What the task asks:
The range to reproduce runs from the line containing "Task: Click the Description legend label" through the last line of the listing below; give exactly those lines and no others.

Data shown:

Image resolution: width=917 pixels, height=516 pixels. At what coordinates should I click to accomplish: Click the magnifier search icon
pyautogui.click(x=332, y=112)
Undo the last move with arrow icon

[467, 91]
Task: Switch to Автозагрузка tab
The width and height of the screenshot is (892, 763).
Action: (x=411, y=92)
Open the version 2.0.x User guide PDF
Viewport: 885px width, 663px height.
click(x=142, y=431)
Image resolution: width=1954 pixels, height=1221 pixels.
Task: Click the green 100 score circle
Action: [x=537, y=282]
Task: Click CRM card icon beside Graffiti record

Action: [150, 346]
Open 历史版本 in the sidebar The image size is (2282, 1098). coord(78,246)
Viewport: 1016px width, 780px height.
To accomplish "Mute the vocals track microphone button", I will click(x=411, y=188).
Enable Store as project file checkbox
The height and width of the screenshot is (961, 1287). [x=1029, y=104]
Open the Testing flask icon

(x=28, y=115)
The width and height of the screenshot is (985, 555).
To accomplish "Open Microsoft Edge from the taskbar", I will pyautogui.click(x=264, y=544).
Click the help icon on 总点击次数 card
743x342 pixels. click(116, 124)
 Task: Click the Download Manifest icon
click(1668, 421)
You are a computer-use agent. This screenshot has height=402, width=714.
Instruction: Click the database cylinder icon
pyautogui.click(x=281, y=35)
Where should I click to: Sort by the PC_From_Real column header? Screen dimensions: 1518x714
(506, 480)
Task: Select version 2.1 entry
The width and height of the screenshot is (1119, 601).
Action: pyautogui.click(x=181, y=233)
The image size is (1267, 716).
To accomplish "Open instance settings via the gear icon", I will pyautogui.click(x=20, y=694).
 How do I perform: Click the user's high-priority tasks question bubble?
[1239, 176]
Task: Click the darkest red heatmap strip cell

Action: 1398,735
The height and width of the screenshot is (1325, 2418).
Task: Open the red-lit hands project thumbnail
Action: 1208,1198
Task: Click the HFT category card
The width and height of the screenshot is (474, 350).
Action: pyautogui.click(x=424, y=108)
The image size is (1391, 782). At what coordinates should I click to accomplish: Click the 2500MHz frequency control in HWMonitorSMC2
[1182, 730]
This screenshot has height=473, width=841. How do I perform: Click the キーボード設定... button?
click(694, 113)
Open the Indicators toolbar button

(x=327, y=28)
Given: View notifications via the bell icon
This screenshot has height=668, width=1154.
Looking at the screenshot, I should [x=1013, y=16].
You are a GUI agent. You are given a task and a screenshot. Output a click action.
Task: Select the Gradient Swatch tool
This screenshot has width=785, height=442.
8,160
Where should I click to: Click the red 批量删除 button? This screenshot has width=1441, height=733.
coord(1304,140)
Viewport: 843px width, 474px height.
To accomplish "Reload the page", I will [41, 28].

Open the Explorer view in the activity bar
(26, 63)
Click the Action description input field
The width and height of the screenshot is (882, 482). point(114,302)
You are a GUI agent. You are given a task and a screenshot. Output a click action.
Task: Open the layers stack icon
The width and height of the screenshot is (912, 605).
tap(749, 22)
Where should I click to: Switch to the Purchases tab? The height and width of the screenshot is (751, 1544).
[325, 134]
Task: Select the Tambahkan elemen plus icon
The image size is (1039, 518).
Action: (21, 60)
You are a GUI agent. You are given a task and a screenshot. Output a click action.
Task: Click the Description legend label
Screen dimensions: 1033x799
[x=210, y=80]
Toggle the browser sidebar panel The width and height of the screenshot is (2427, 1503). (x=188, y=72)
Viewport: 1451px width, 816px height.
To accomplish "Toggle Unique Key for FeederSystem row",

Response to this task:
Task: Click the Description legend label
Screen dimensions: 1033x799
[x=210, y=80]
Toggle the browser sidebar panel The width and height of the screenshot is (2427, 1503). (x=188, y=72)
Viewport: 1451px width, 816px height.
To accomplish "Toggle Unique Key for FeederSystem row",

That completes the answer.